### ENTRIES SHOWN
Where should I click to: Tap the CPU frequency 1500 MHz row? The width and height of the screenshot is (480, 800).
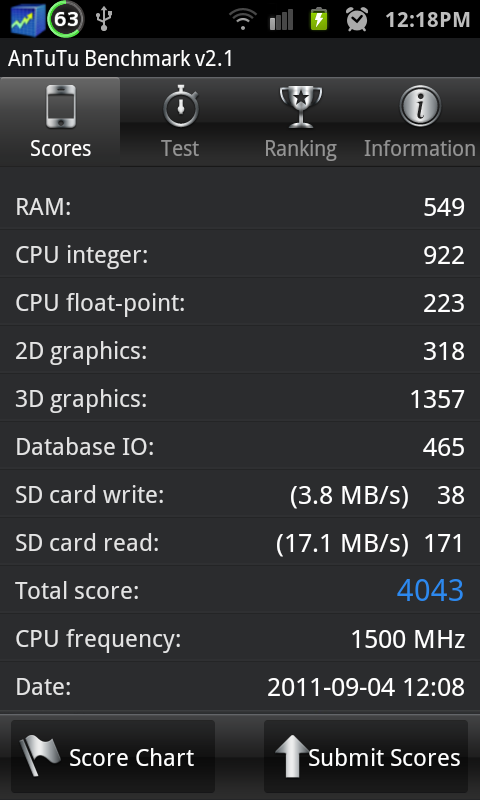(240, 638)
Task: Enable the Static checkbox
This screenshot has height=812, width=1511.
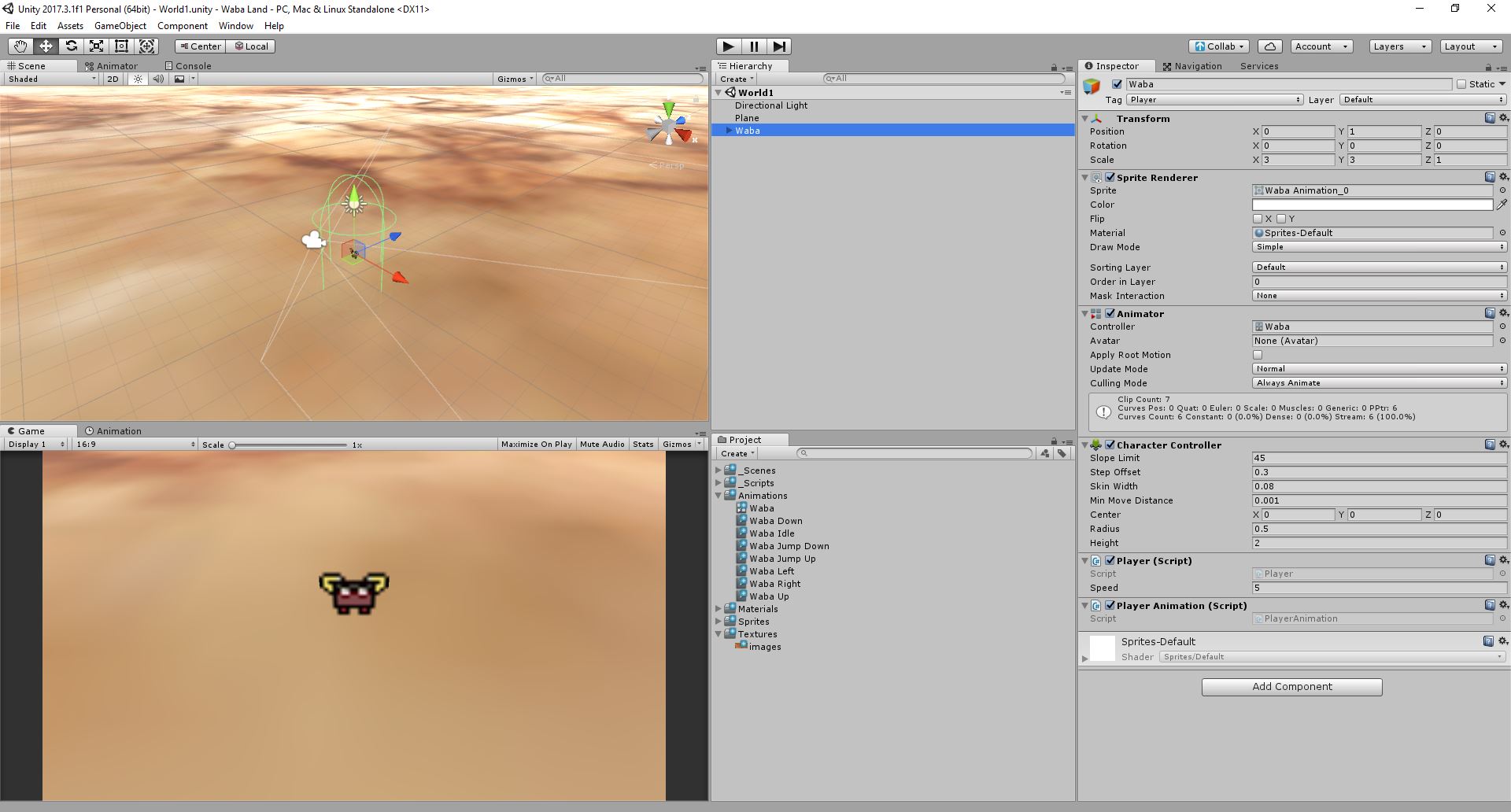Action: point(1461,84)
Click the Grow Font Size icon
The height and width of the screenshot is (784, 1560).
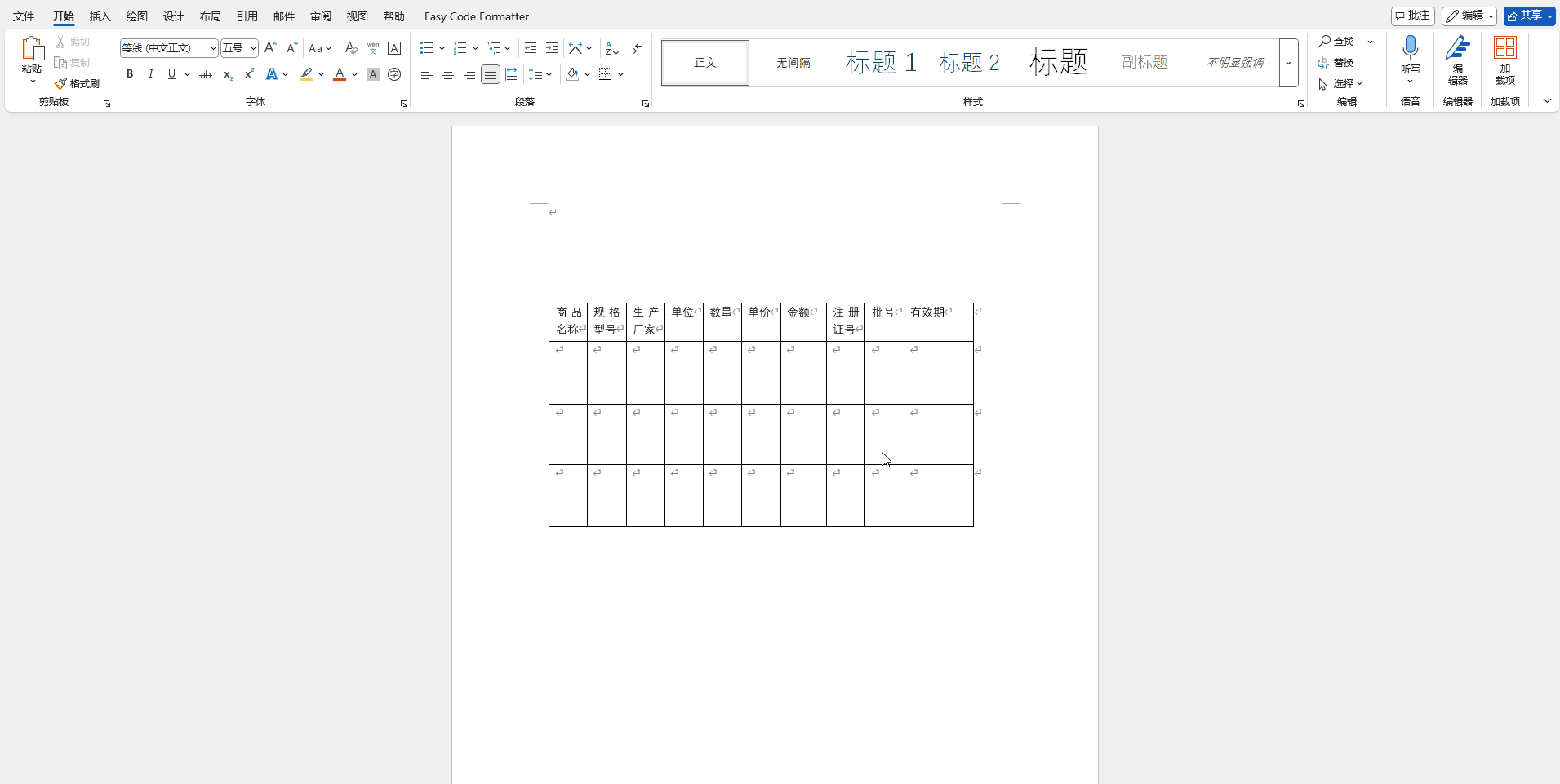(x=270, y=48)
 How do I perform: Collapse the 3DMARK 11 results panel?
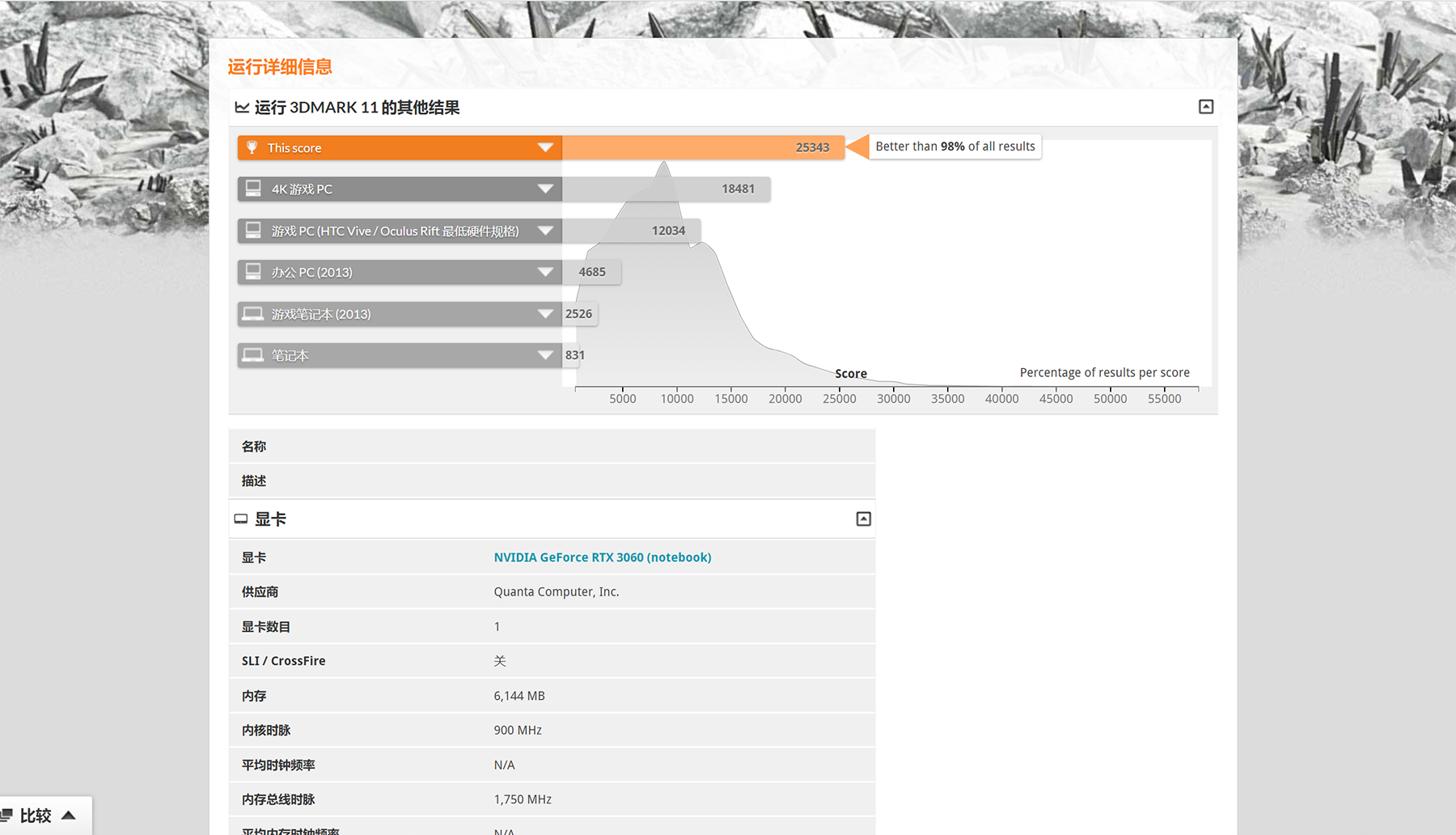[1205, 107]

### TASK PROMPT
Could you write out all the rows above again, swapping "screenshot" for "image" and changing nothing else? Leave the pictures out.

### REPLY TO THE TASK
Where should I click to: Tap the CPU frequency 1500 MHz row? The width and height of the image is (480, 800).
(240, 638)
Task: Enable the Static checkbox
This image has height=812, width=1511.
Action: point(1461,84)
Click the Grow Font Size icon
The height and width of the image is (784, 1560).
(x=270, y=48)
 How do I perform: Collapse the 3DMARK 11 results panel?
[1205, 107]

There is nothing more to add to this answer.